Datum uitspraak: 21 december 2022
AFDELING
BESTUURSRECHTSPRAAK
Uitspraak met toepassing van artikel 8:54, eerste lid, van de Algemene wet bestuursrecht op het hoger beroep van:
[de vreemdeling],
appellant,
tegen de uitspraak van de rechtbank Den Haag, zittingsplaats Haarlem, van 23 november 2022 in zaak nr. NL22.9702 in het geding tussen:
de vreemdeling
en
de staatssecretaris van Justitie en Veiligheid.
Procesverloop
De vreemdeling heeft beroep ingesteld tegen het niet tijdig nemen van een besluit op de aanvraag om hem een verblijfsvergunning asiel voor bepaalde tijd te verlenen.

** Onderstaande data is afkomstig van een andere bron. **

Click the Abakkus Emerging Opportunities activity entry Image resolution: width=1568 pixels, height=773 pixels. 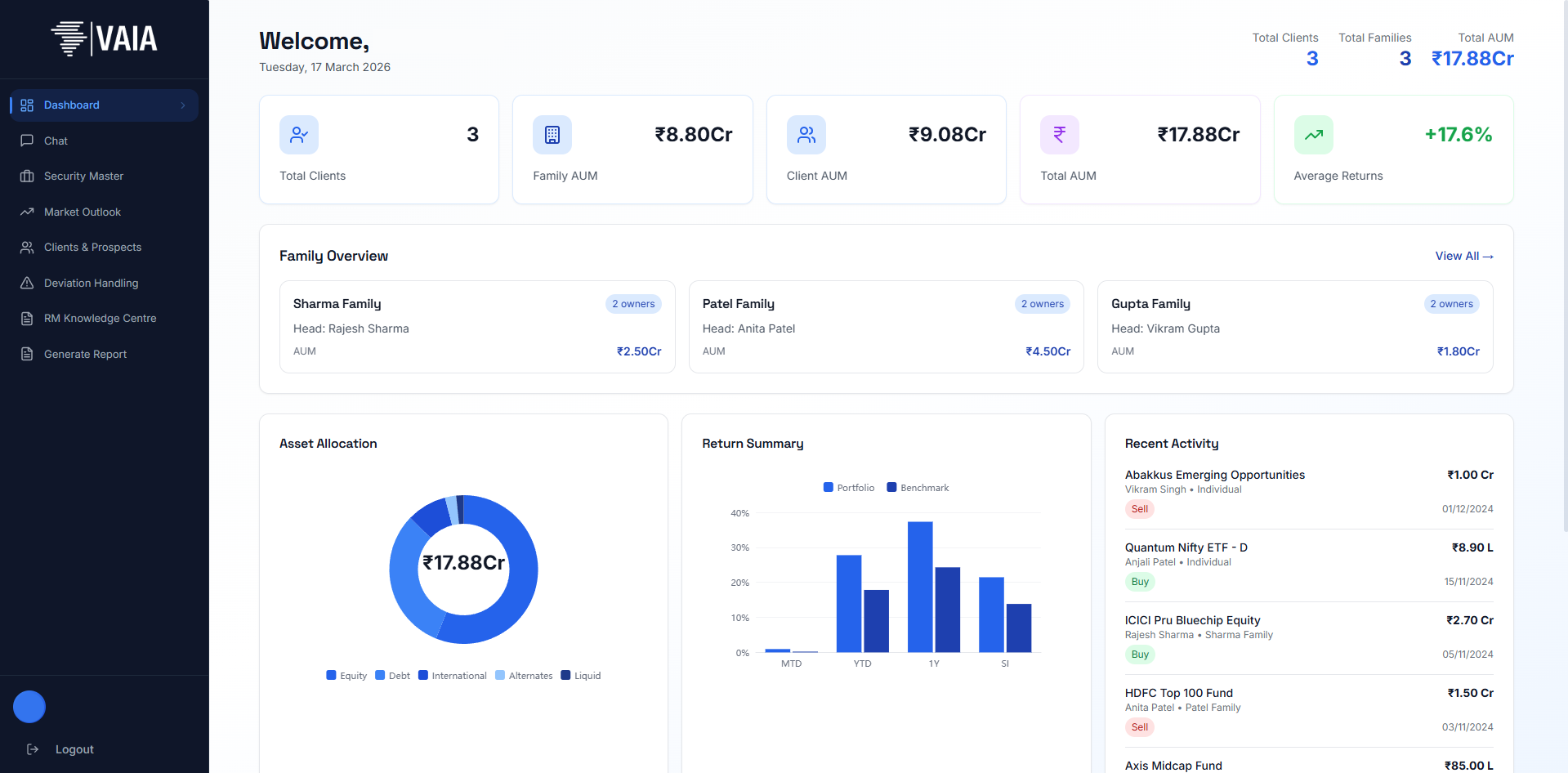[1214, 475]
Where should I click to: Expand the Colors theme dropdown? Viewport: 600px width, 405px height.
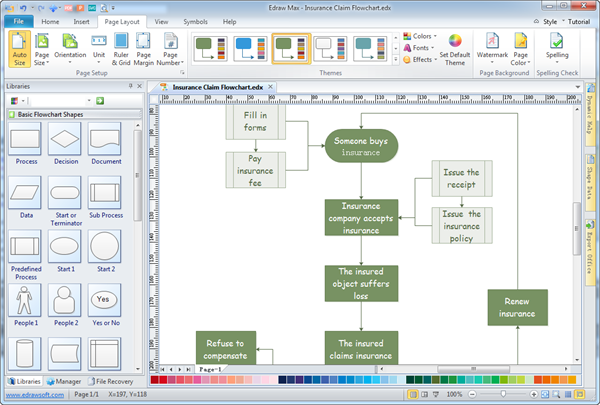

Bij besluit van 21 juli 2022 heeft de staatssecretaris de aanvraag van de vreemdeling ingewilligd, zonder daarbij vast te stellen dat hij aan de vreemdeling een bestuurlijke dwangsom heeft verbeurd.
Bij uitspraak van 23 november 2022 heeft de rechtbank het beroep tegen het niet tijdig nemen van een besluit niet-ontvankelijk verklaard en het beroep tegen het besluit van 21 juli 2022 ongegrond verklaard.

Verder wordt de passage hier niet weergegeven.